Please write the next part of the airport etiquette text below, starting right after its last sentence.

TEXT EXTRACT:
## begin
What does an 8:30 AM Tequila Sunrise and hardcore people watching for 4 hours have in common? They are both 100% acceptable things to do in airport culture. From that first step through the doors at the departing terminal until the moment you get home, you might as well be in a parallel universe where chugging Tequila first thing in the morning is not only accepted, but welcome… and needed.

There’s nothing that makes a seasoned traveler want to grab a drink more than having to deal with inexperienced people who are oblivious to the rules of airport and airplane etiquette. From social habits – staring at complete strangers, sitting at a bar and drinking in complete silence while being surrounded by strangers, running like a lunatic with giant suitcases trailing behind you – to language (gate but not the kind around your yard, terminal but not referring to an illness, TSA, first class, etc.) the culture inside any airport is very different than the outside world. If you want to fit in and make it appear like you are a regular at your local airport, follow the below traveling bible.

The 10 pillars of airport/airplane religion:

  • Thou shall arrive at the airport 2 hours before your plane departs

  • Thou shall not wear excessive amounts of jewelry, accessories, belts, or hard-to-remove shoes

  • Thou shall pack your carry-on and personal items strategically with TSA and security checks in mind

  • Thou shall leave empty seats and spaces between yourself and others when waiting for your flight

  • Thou shall not wear heavy perfume/cologne/lotion/soap so as not to spread your scent to others

  • Thou shall not mouth breathe or fart on the plane

  • Thou shall not disturb those around you – to include listening to movies/videos loudly on your phone/tablet, talking loudly, and/or playing music openly without headphones

  • Thou shall move over if there are empty seats in your row on the airplane and someone is sitting next to you

  • Thou shall get out of everyone’s goddamn way if you are not rushing and can afford the luxury of walking slow

  • Thou shall respect the rules of airplane etiquette

RESPECT THE RULES OF AIRPLANE ETIQUETTE. Let’s dive a little deeper into this one.
## end
RECORDED INFORMATION:
## begin
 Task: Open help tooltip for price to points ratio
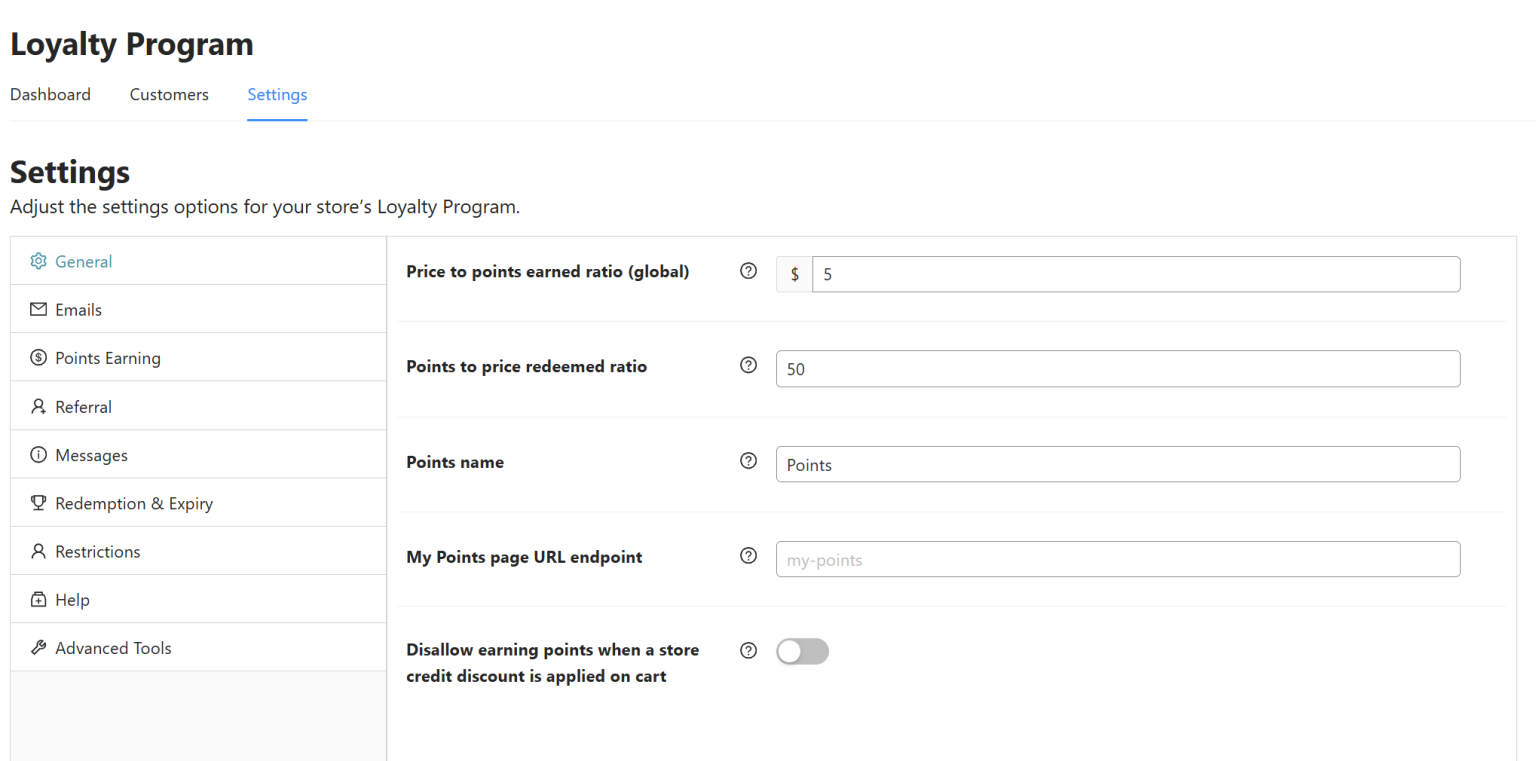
## end
EXPECTED ANSWER:
Airplane etiquette… The bane of my fucking existence. For everyone’s sanity, please don’t be that person who –

Is in row 22, standing in the middle of the aisle as if it will make the people in first class move faster. Sit down and give the people in front of you the space they need to get their belongings and start moving.

Splays out and takes up your neighbors’ leg room, the arm rests, and precious inches of the seats next to you. Unless you are squished in the middle seat, you don’t need two arm rests. You get the arm rest that is on the outsides of the row, either the window side or the aisle side. Let the poor soul in the middle have two arm rests. If you have long legs, switch with the people in your row if possible and try to sit in the aisle so you can stretch your legs out that way.

Needs to use the bathroom as soon as they board or as soon as we land. Do not wait until you get on the plane to go to the bathroom because you will hold up the ENTIRE boarding process when you try to return to your seat. Don’t wait the entire plane ride to use the bathroom and then argue with the flight attendants when they tell you to sit down because we are about to land.

Uses the overhead space to store a jacket, instead of putting it under the seat in front of them. We all know the overhead space is limited. We all know that having to check bags is a pain in the ass, expensive, could potentially result in lost luggage, and creates extra wait time at the end of your journey when you get to the baggage claim carrousel.

With these things in mind, we all know that people are going to try their damndest to fit whatever they possibly can into the overhead bins. Don’t be the person who takes up precious cargo space just because you don’t want to maximize the storage space available to you on an airplane.

Be a clean, respectful and quiet human being that stays out of peoples way and appreciates the value of space and time when traveling.